Dès lors qu’une telle rigueur est déployée dans la description, comment ne pas ressentir la peur des personnages quand malgré toutes leurs connaissances, ils s’avouent incapables de décrire précisément l’entité responsable de leurs tourments ?

La Chose est impossible à décrire – aucun langage ne saurait rendre de tels abysses de folie, hurlante et immémoriale, une si hideuse contradiction de toutes les règles régissant la matière, la nature ou l’ordre cosmique. - L’Appel de Cthulhu - 1926

Malmener personnages et lecteurs

Avec ses créations, Lovecraft entend faire naître chez son lecteur deux sentiments : la fascination et la peur. Puisqu’aucune autre émotion ne semble trouver grâce à ses yeux, il s’emploie à éliminer tout élément qui ne tendrait pas vers cet objectif. Ce parti pris radical l’amène à traiter ses personnages, non comme des êtres humains, mais comme des marionnettes, des pantins sans traits particuliers. Finalement ces derniers ne semblent avoir pour eux que la somme de leurs connaissances et leur esprit d’analyse pour tenter de déjouer l’atroce destin auquel ils sont confrontés.

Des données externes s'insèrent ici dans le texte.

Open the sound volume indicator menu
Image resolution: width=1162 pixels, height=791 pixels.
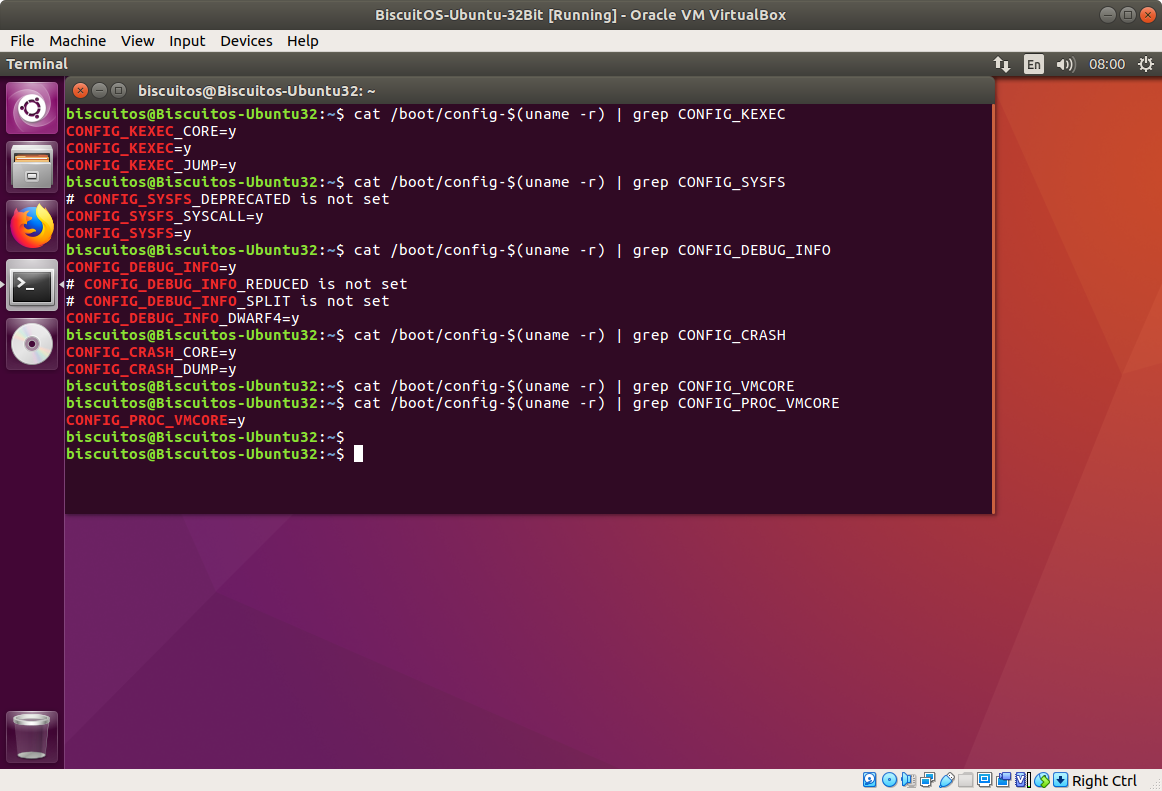(x=1065, y=64)
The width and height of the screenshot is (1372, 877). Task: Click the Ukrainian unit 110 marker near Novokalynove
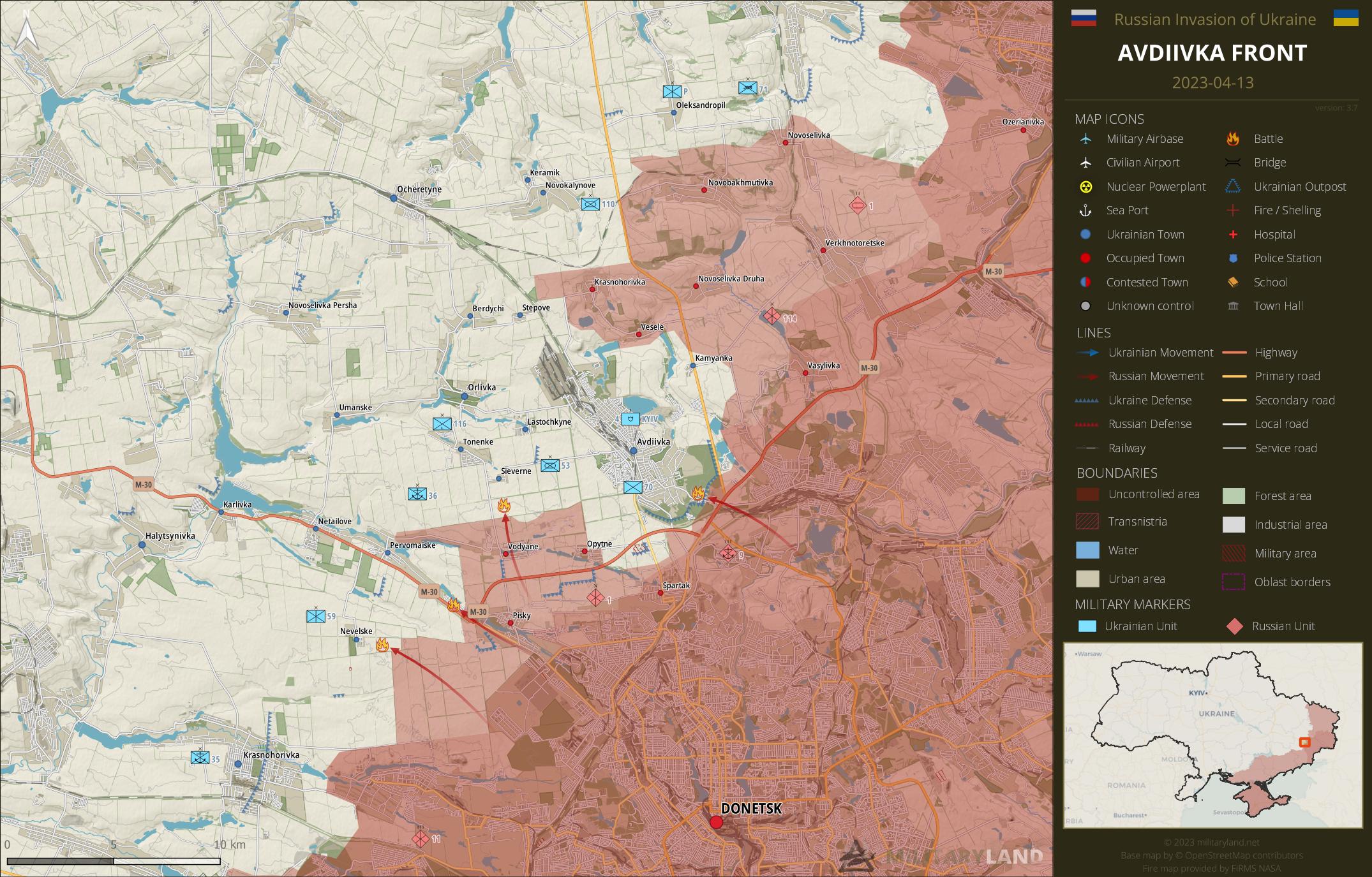[590, 204]
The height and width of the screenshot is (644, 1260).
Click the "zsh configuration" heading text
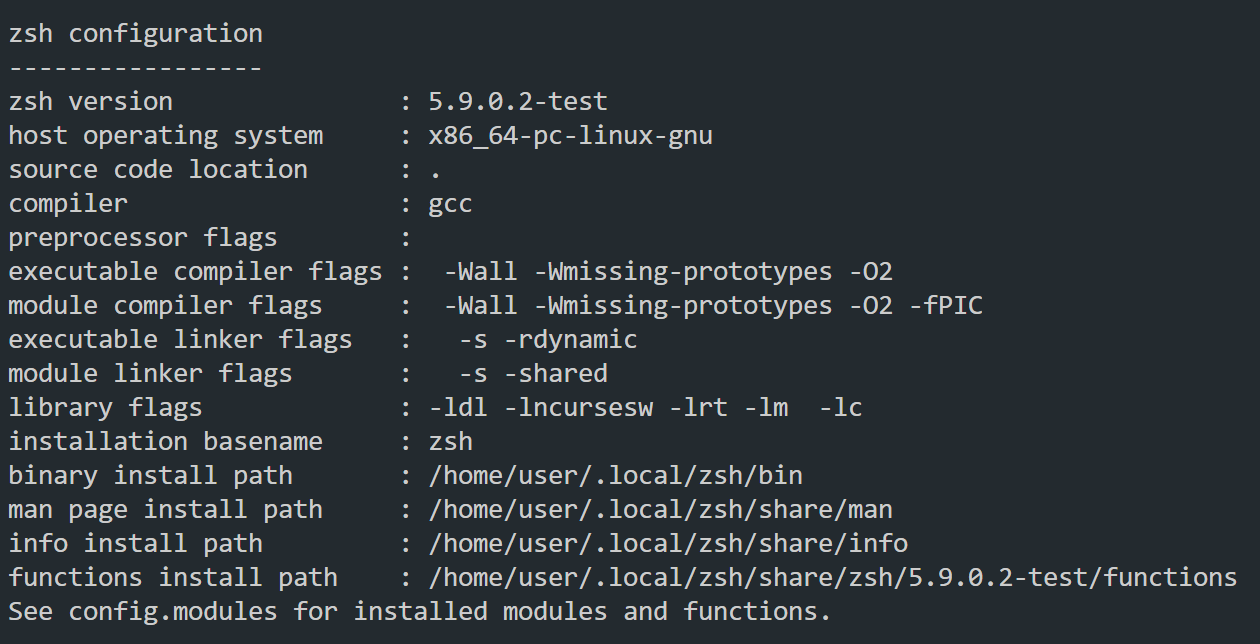tap(135, 33)

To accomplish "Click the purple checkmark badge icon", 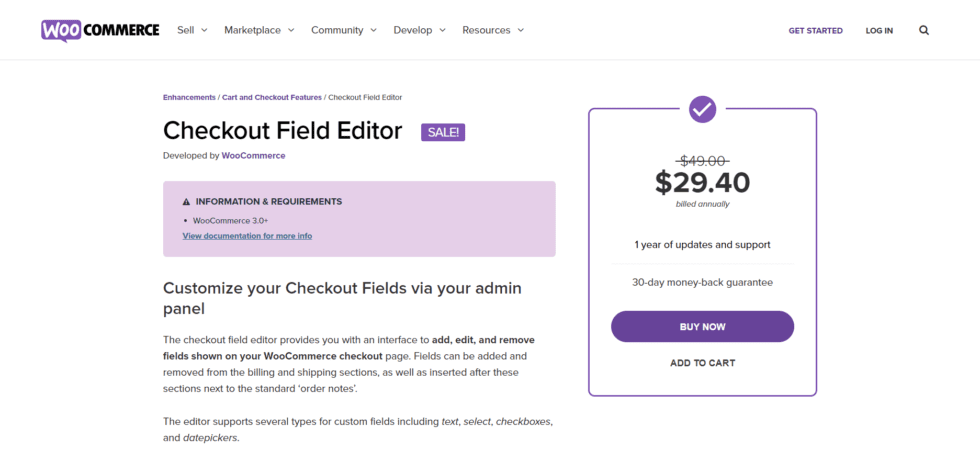I will pos(702,110).
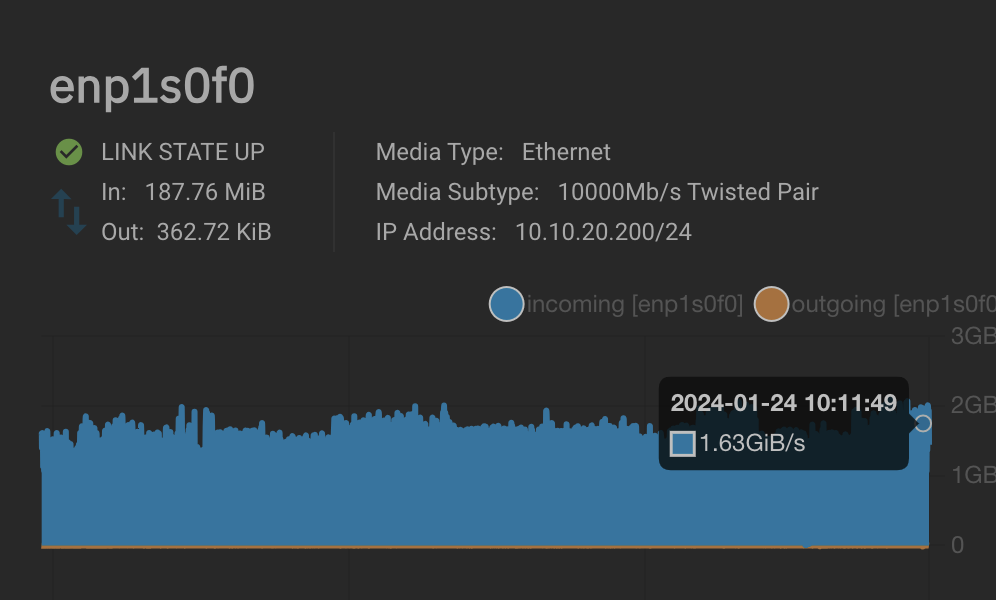Click the hovered data point marker on chart
Image resolution: width=996 pixels, height=600 pixels.
(x=923, y=423)
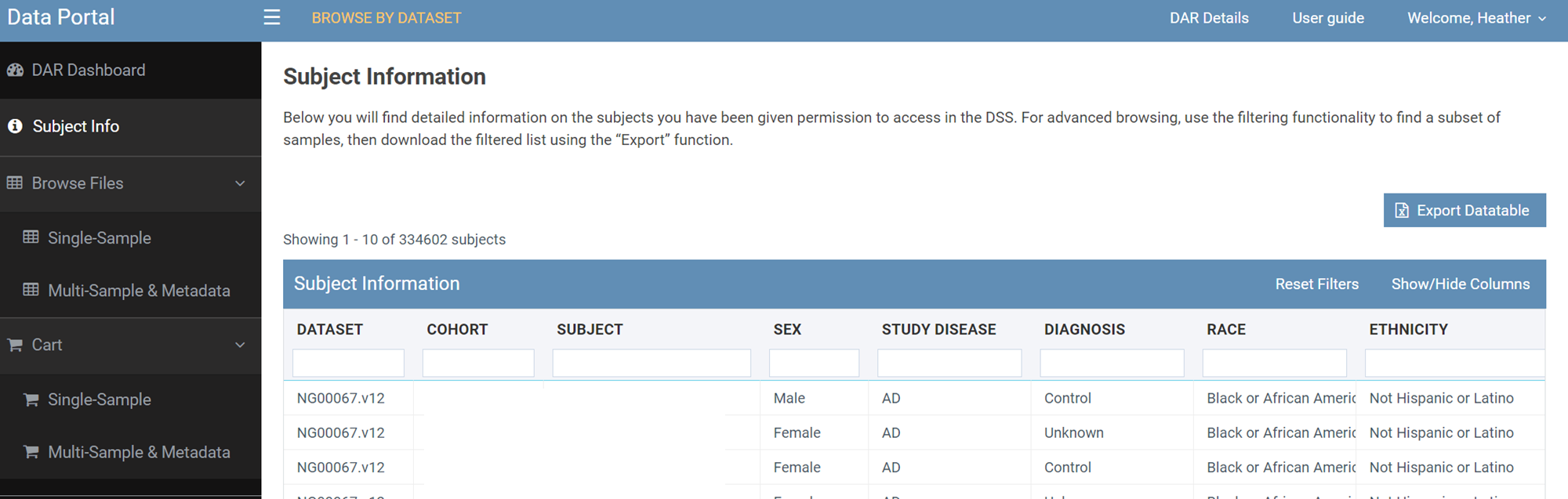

Et tout comme avec ses personnages, Lovecraft prend un soin tout particulier à ne laisser aucune échappatoire à son lecteur. Plonger dans une de ces nouvelles avec en tête l’idée d’une fin heureuse, c’est se lancer au devant d’une grande désillusion. Tout dans ces récits est fait pour nous emprisonner dans un rôle d’observateur passif, contraint d’assister, désarmé, à la montée en puissance de l’horreur, comme le montre l’utilisation quasi systématique de la première personne. Tout comme les personnages, le lecteur se trouve confronté à un sort funeste que ni la mort des « héros » ni la chute de la nouvelle ne saurait contrecarrer. Et c’est dans cette inéluctabilité que réside la fascination.

Illustration d'un culte d'adorateurs de Cthulhu par Gwabryel
Illustration d'un culte d'adorateurs de Cthulhu par Gwabryel

 

Ph'nglui mglw'nafh Cthulhu R'lyeh wgah'nagl fhtagn

Dans sa demeure de R'lyeh, le défunt Cthulhu attend en rêvant

Le 15 mars 1937, Howard Philipps Lovecraft disparaît. Il aura alors marqué si durablement le genre fantastique qu’il est aujourd’hui presque impossible de ne pas ressentir son influence dans de multiples productions littéraires, cinématographiques ou même ludiques flirtant de près ou de loin avec cet univers si particulier.